Published: 11th March 2018
These marathon runners will travel 770 km to talk to schoolchildren about child abuse and trafficking
While the fitness marathon is the new cool nowadays, this group of eight wants to tell the abuse victims that it's time to speak up and take charge of their lives. And all that in just 16 days.
Sixteen days of running, a team of eight and one mission --- to reach out to students in schools and teach them how to fight and report child abuse. The marathon named '2 Million Steps to Hope' began on Saturday and is organised by US-based NGO Sparrow's Hope in association with Rotary Club, Chennai.
It is a marathon run against the trafficking of women and children. Covering 770 km, the group will be running from Chennai to Kovalam in Trivandrum in 16 days. "We believe that we have the capacity and opportunity to prevent these things from happening if we bring awareness well in advance. So we use our feet to run and walk and cycle and speak at schools and colleges on our routes to empower young women and kids," says J Sathya, Chairman, Abuse Awareness and Prevention, Rotary Club.
But why running? John Moriarty, who works to curb child trafficking with Sparrow's Hope, has an interesting answer to this question. "I have an organisation in the US and we try to curb human trafficking. I am also an active marathon runner in my country. So, a couple of years ago, I had thought of using my running capabilities for something good in terms of drawing attention towards the issue of human trafficking," he clears our doubt.
Flag off: The marathon named '2 Million Steps to Hope' began on Saturday at Sacred Heart School, Sholinganallur in association with Vidhaigal Foundation
This isn't the first time that John has used his talent to fight the social evil in India. "Last year, we covered 1600 km between Mumbai and Bangalore. We ran 50 km a day and finished the task in less than a month. It was a fulfilling experience," he says.
We are sure this year will be no different considering the excitement in his voice. "It is an honour to be part of this. I always had a fascination towards India and its people. Therefore, here I am running on its roads," he laughs.
If John is to be believed, his team is as excited as he is. "We are just ready to run. We are kicking it off today," he emphasises as we get curious about how will they actually run for 16 days. "We have all that we need in these 16 days. The resources that are needed are pretty simple. We have two vehicles following us, we also have two bicycles. Other than that, all we need to do is just drink a lot of water and eat a lot of bananas. I think that will do," he smiles. "Of course, we stop for lunch and lodging whenever we can," he adds probably to put to rest the astonishment on the reporter's face.
That's one part of the marathon. Godfrey Fernandez, the man behind this marathon in India, tells what happens once they enter the schools and talk to the children. What is it that they tell them? "We spoke to thousands of students, particularly girls. Many times, they don't realise their own potential in society. They don't use the freedom and capacity they have to find the place they actually deserve in Indian society," he begins.

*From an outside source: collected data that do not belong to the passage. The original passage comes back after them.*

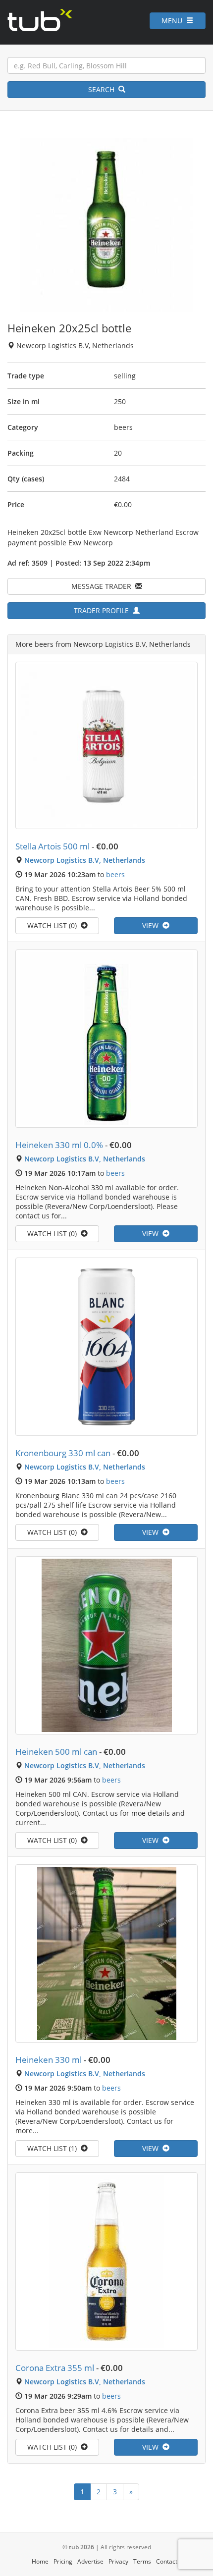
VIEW (152, 925)
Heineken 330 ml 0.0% (59, 1145)
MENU (173, 20)
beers (115, 874)
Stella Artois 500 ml (52, 846)
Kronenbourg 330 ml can (62, 1453)
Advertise (90, 2561)
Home (40, 2561)
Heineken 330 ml (48, 2059)
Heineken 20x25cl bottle (69, 327)
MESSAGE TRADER (103, 586)
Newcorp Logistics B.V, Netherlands (84, 860)
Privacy (118, 2561)
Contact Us (171, 2561)
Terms (142, 2561)
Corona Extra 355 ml (54, 2367)
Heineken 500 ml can (56, 1751)
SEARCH (103, 89)
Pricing (62, 2561)
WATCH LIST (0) (54, 925)
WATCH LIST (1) (54, 2148)
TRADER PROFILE (103, 610)
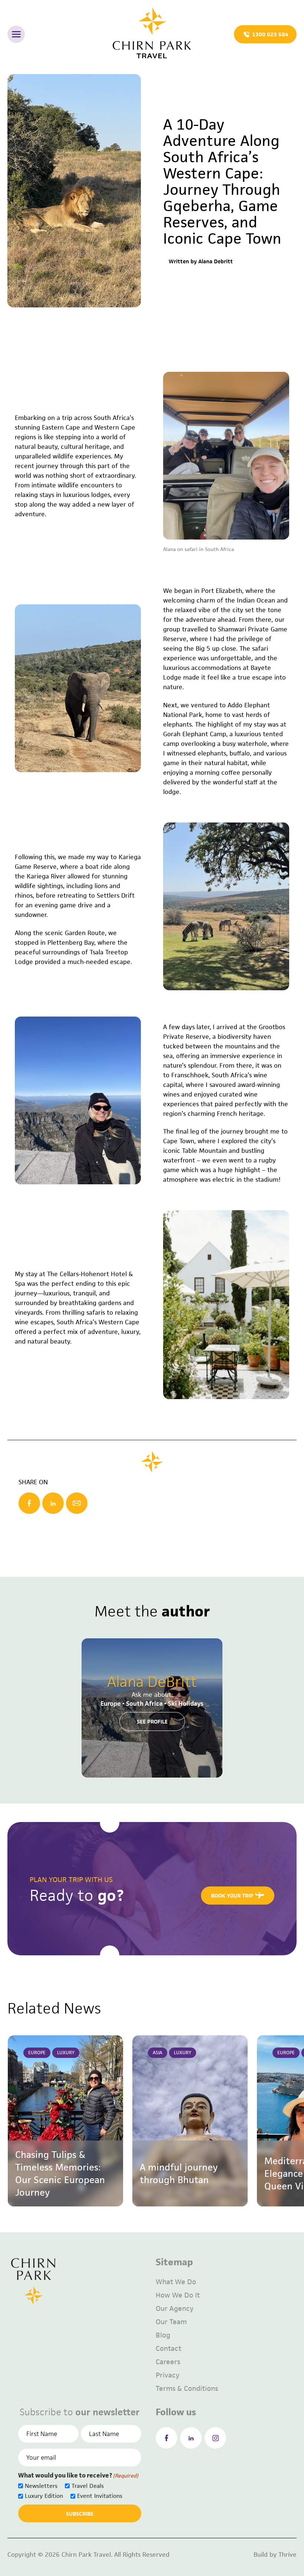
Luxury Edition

So what is it that stop these women and girls from speaking up? He tries to find a solution to that. "The problem in Indian culture is that the girls are not allowed or given the space to talk about anything wrong that happens to them. The one who has offended can speak whatever he wants because he knows that whatever he has spoken or done will never come out. All we want to tell the students is that 'Hey, you don't have to put up with the nonsense that people do too'. Whether it is the in the family or institution or the community, they don't have to take it," he explains.
"I don't know where they got the understanding that women are the weaker sex from. We try to tell them that they take care of family, work, kids and to add to it pressure and blames. They are actually stronger than men. That is what we try to tell them," he adds.
As the group deals with thousands of kids on a single trip, it is not possible to keep a tab on the feedback and progress of their efforts. But that does not let them down. Instead, Godfrey has immense faith that the girls will speak up whenever the need be. "We figured that the students understood what we wanted to say and they were extremely happy that something was asking them to take the authority. And that's where we have sown the seed. Whether we are there to see it or not, we have planted seeds. Maybe we will never see the results of it but I am sure they are going to remember us when they face a crisis," Godfrey concludes with this hope.
When asked about John about his best moments from last year's marathon, he laughed and said, "There were many but the best was when we finished. We ran into the ocean in Mumbai and we hugged each other and we were really happy."